Strictly sticking to only one approach is usually a mistake. One that is repeated a lot in computer science. There are schools of thought that if everything is the same it will be easier to understand, but what happens is problems that don't exactly fit the mold end up being solved in awkward and inefficient ways. Or development gets slowed because you have to refactor your problem around the tools instead of the other way around.

1 comments

> Early return can get into trouble if you're talking about a function that has a fair bit of state to unwind in the event of an error. Open filehandles, allocated memory, general cleanup stuff.

This is where Lisp's unwind-protect, finally blocks in some languages, defer in Go, and C++'s RAII pattern can come in handy. Especially if you have a healthy respect for goto and want to minimize its presence in your code for various reasons.

`finally` introduces additional blocks, so if you have 5 different resources that you acquire as your function goes along, you end up with 5 levels of curly braces. Not very elegant.

`defer`, on the other hand, is probably the only thing I wanted to take from Go to other languages I worked with. Beautifully explicit and wonderfully useful.

C#’s new syntax for `using` also helps:

Old:

    using (var file = OpenFile())
    {
        // use file
    }
New:

    using var file = OpenFile();
    // file will be disposed when it goes out of scope
> `finally` introduces additional blocks

It would be cool if someone made a way to scope variables at the function level in JavaScript instead of at the block level. I might write a transpiler for it…
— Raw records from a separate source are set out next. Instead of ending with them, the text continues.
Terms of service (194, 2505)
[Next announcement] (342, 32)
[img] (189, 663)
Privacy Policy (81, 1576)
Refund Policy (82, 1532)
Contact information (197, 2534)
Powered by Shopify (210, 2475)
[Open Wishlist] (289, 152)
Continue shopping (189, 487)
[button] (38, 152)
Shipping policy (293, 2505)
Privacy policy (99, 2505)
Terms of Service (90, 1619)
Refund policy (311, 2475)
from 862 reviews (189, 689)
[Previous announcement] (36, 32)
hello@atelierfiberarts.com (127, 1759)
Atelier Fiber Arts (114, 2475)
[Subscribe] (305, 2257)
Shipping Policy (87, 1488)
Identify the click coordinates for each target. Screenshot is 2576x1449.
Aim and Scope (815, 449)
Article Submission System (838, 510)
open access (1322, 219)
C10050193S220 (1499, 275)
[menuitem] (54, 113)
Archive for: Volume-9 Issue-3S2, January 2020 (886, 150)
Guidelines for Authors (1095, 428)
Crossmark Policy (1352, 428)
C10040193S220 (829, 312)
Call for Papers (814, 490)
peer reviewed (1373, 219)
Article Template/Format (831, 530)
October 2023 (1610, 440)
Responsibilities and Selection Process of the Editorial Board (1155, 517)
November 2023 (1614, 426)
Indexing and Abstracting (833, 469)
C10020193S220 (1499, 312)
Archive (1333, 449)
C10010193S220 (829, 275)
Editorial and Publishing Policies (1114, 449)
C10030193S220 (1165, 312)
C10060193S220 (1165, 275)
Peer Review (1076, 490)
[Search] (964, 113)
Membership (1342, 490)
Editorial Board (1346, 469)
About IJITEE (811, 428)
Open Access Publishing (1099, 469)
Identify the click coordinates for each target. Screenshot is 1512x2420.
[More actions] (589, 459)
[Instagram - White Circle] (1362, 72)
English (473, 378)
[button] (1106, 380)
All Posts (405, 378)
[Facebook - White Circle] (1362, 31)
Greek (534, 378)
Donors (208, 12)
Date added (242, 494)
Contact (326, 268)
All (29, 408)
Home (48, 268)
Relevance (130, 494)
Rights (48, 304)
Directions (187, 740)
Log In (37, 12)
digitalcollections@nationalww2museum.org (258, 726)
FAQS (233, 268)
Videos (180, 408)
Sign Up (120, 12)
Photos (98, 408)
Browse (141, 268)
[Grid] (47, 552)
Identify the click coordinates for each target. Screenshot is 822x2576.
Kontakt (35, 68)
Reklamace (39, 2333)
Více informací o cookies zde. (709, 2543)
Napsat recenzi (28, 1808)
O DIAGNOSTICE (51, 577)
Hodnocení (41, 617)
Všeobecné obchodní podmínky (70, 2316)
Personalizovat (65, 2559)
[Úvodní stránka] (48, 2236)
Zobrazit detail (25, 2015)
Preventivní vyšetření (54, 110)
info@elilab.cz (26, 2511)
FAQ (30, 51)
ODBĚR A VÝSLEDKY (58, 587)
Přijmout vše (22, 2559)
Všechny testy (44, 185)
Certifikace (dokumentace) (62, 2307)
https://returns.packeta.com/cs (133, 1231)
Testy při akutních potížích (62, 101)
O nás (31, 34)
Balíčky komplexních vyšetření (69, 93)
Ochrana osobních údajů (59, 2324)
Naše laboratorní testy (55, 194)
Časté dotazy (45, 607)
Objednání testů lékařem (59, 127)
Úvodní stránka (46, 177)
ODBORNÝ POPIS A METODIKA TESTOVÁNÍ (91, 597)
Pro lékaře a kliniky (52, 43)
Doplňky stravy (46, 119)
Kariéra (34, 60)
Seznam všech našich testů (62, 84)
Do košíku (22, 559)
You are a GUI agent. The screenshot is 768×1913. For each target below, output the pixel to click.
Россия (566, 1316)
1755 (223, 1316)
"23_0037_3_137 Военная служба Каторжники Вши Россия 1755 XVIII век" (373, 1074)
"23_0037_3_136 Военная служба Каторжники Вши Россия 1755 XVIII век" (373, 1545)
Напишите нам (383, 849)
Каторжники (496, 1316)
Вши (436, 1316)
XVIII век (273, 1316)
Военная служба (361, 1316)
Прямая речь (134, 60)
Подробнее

I've never considered writing a proposal for a language feature before, but after 2 minutes of googling, this actually looks completely doable:

https://github.com/tc39/ecma262/blob/master/CONTRIBUTING.md

So, impostor syndrome aside, why not? Wanna team up on that?

whoosh.gif
Okay, it was 2am here and I must have misread your comment and lost the 'variables' part.
It is already possible: var makes a variable function-scoped, let/const makes a variable block-scoped. Or are you referring to something else?
I don't know of an equivalent in the native API, but Bluebird's "disposer" implements this in the context of promises: http://bluebirdjs.com/docs/api/disposer.html

It would be nice if there were an equivalent in the native API. You can use .finally() with chained promises, but as far as I know there's nothing comparable with async/await yet, and that's a much more comfortable syntax with which to work with promises overall.